The grand challenge involved in inverted organic solar cell (IOSC) and perovskite solar cell (PSC) technology is to control the interfacial losses at the interface of the photoactive layer with the electron extracting electrode. Herein, three organic small molecules, namely o-(F)-PO-TAZ, m-(F)-PO-TAZ and p-(F)-PO-TAZ, consisting of phosphine oxide (PO) functionalized 1,3,5-triazine (TAZ) with a fluorine atom (F) at the ortho (o)/meta (m)/para (p) positions of the phenoxy group attached to the TAZ unit are developed via a rational design approach and used as cathode interfacial layers (CILs) in flexible IOSCs and PSCs. We realized that the F position particularly affects the glass transition temperature (T_g) of the PO-TAZ derivatives, which in turn exerts a positive effect by maintaining robust and smooth morphological features. This gives the IOSC and PSC devices an F position-dependent performance. Particularly, ZnO/p-(F)-PO-TAZ-based flexible IOSC and PSC devices display not only high power conversion efficiencies (PCEs) of 7.68% and 14.64% but also long-term stability that are superior to those of the control and o-(F)- and m-(F)-PO-TAZ-based solar cell devices. The current work offers new findings on constructing photoactive (organic or perovskite) layer/CIL interfaces and assists in the rational design of CILs to facilitate efficient photovoltaic devices.
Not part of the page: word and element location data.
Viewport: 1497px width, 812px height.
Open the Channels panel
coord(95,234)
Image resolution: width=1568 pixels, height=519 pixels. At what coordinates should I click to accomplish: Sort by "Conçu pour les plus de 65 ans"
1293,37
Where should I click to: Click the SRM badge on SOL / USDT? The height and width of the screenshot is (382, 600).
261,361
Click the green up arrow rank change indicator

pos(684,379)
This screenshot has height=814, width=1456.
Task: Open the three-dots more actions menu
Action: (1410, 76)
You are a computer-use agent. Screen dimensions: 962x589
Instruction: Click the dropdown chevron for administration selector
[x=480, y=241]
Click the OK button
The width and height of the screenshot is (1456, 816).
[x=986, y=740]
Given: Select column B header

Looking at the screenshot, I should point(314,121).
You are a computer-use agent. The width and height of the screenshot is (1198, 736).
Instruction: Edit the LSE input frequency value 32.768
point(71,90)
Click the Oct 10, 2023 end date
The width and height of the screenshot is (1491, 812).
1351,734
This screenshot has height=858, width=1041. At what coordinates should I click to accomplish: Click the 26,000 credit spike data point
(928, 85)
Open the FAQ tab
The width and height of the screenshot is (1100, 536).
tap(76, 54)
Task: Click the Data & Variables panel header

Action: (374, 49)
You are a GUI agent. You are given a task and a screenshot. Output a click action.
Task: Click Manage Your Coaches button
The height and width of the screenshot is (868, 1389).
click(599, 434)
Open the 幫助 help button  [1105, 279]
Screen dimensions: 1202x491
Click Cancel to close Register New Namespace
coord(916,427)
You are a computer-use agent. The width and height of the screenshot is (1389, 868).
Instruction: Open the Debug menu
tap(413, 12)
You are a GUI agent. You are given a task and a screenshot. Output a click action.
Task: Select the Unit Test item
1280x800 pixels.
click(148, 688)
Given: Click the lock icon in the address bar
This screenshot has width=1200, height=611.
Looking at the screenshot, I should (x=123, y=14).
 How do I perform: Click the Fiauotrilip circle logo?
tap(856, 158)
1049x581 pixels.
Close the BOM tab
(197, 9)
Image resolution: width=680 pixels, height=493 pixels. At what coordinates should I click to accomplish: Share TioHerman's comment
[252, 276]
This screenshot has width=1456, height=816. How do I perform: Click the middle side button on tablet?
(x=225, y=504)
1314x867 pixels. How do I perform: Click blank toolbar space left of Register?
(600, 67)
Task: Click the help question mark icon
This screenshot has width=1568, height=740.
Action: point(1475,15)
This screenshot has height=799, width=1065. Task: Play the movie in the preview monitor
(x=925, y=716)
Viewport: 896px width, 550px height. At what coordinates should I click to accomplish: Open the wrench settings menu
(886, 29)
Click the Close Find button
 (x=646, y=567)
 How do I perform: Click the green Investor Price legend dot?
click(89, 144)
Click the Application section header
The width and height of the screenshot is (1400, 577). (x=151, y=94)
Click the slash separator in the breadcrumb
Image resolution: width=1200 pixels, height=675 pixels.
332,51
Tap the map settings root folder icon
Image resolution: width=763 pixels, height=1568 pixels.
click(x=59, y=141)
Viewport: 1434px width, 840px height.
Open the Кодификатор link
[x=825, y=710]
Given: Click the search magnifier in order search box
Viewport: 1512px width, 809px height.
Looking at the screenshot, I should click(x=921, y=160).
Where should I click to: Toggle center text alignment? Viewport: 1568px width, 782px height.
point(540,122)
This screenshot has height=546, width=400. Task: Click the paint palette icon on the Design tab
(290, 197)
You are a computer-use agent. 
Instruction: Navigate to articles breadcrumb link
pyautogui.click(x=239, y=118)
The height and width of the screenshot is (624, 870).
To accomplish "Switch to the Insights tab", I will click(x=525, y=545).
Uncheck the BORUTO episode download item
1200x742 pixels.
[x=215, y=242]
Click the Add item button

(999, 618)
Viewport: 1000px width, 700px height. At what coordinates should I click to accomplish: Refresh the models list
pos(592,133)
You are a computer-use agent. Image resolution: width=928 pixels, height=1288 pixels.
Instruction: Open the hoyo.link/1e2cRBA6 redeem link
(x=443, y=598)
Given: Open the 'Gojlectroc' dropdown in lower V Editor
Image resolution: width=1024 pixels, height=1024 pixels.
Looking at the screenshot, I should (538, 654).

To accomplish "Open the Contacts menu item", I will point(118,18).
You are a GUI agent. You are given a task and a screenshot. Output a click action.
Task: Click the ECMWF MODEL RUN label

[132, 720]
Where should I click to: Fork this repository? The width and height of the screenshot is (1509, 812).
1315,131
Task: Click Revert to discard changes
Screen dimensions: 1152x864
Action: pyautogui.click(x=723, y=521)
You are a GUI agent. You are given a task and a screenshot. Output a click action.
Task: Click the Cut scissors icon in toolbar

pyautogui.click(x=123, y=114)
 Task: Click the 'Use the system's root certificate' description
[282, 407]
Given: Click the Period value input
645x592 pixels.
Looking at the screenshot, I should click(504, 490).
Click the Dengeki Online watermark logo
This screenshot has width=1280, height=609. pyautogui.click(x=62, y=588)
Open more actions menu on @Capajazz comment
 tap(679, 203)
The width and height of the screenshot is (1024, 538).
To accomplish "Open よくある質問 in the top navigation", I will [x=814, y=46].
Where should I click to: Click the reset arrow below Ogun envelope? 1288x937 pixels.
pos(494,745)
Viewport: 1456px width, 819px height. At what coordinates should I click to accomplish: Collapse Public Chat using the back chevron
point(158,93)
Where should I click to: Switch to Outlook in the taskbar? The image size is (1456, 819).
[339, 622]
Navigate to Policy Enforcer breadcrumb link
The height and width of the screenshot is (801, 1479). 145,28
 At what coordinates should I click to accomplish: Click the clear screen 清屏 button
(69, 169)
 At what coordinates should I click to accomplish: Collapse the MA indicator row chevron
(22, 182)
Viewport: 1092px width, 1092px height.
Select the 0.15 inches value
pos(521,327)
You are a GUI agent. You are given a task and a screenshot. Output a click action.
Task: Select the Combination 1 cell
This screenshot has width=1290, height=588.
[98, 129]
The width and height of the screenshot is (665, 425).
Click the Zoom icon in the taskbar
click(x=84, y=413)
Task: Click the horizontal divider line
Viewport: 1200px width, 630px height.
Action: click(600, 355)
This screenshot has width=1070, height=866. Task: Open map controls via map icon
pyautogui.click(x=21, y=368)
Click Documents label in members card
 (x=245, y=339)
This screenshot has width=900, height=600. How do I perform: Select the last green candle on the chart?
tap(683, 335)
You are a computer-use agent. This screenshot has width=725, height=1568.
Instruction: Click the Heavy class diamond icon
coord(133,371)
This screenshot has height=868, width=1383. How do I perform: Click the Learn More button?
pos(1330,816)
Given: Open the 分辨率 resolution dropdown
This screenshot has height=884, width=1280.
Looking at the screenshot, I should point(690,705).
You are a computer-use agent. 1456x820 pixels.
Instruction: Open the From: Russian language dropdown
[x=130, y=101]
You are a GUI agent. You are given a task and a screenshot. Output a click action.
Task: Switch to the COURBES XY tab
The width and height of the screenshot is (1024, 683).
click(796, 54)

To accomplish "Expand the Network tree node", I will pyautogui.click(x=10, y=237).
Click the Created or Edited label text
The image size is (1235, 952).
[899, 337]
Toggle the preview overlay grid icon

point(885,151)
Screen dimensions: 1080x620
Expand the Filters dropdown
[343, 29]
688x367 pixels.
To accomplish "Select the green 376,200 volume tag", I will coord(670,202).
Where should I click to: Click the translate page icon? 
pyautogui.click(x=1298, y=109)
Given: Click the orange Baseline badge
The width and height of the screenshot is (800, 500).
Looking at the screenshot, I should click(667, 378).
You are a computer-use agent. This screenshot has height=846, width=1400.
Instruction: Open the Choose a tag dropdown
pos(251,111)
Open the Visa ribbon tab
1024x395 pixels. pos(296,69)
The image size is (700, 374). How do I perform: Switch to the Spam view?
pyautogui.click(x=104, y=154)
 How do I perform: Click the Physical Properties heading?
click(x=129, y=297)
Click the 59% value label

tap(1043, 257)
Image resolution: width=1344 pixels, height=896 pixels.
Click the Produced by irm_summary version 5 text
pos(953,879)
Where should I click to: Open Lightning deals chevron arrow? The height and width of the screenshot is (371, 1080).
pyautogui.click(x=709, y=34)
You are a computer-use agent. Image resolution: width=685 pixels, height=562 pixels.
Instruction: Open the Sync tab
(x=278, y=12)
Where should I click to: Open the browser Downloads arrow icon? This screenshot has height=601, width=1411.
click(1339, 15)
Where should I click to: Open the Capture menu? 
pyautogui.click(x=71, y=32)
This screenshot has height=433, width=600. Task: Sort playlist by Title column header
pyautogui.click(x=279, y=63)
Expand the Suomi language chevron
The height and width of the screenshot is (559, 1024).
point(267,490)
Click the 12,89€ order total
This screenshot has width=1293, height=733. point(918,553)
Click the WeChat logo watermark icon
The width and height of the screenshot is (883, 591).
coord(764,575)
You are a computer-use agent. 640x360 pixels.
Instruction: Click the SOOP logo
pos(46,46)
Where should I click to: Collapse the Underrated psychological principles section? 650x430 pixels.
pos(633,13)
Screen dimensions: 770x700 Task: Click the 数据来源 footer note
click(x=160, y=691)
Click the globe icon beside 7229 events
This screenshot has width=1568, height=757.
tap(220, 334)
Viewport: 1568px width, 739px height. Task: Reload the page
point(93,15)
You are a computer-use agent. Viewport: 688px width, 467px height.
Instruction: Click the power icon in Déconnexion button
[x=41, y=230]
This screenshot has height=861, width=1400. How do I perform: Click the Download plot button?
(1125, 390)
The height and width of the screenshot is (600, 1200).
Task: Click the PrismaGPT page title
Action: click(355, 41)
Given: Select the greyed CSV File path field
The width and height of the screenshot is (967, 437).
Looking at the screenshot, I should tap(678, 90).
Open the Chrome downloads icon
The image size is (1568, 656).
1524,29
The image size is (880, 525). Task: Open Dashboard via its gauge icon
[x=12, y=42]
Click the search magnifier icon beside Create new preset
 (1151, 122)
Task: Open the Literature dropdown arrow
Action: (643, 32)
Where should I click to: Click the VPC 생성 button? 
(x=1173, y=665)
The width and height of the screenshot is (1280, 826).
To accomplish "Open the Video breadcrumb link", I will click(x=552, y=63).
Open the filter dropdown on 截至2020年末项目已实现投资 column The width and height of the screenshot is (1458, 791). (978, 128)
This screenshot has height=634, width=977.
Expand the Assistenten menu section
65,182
倒置有机太阳能电池（IOSC）和钙钛矿太阳能电池（PSC）技术涉及的重大挑战是控制光敏层与电子引出电极的界面处的界面损耗。本文中，由功能化1,3,3的氧化膦（P O）组成的三个有机小分子，即o-（F）-PO-TAZ，m-（F）-PO-TAZ和p-（F）-PO-TAZ通过合理的设计方法开发了在与TAZ连接的苯氧基的邻位（o）/间位（m）/对位（p）位置具有氟原子（F）的1,5-三嗪（TAZ）柔性IOSC和PSC中的阴极界面层（CIL）。我们意识到F位置特别影响PO-TAZ衍生物的玻璃化转变温度（T _g），进而通过保持稳固而平滑的形态特征而发挥积极作用。这使IOSC和PSC设备具有与F位置相关的性能。特别是，基于ZnO / p-（F）-PO-TAZ的柔性IOSC和PSC器件不仅显示出7.68％和14.64％的高功率转换效率（PCE），而且还显示出优于对照组的长期稳定性。和o-（F）-和m-（F）-PO-TAZ基太阳能电池设备。当前的工作提供了有关构造光敏（有机或钙钛矿）层/ CIL界面的新发现，并有助于合理设计CIL以促进高效的光伏设备。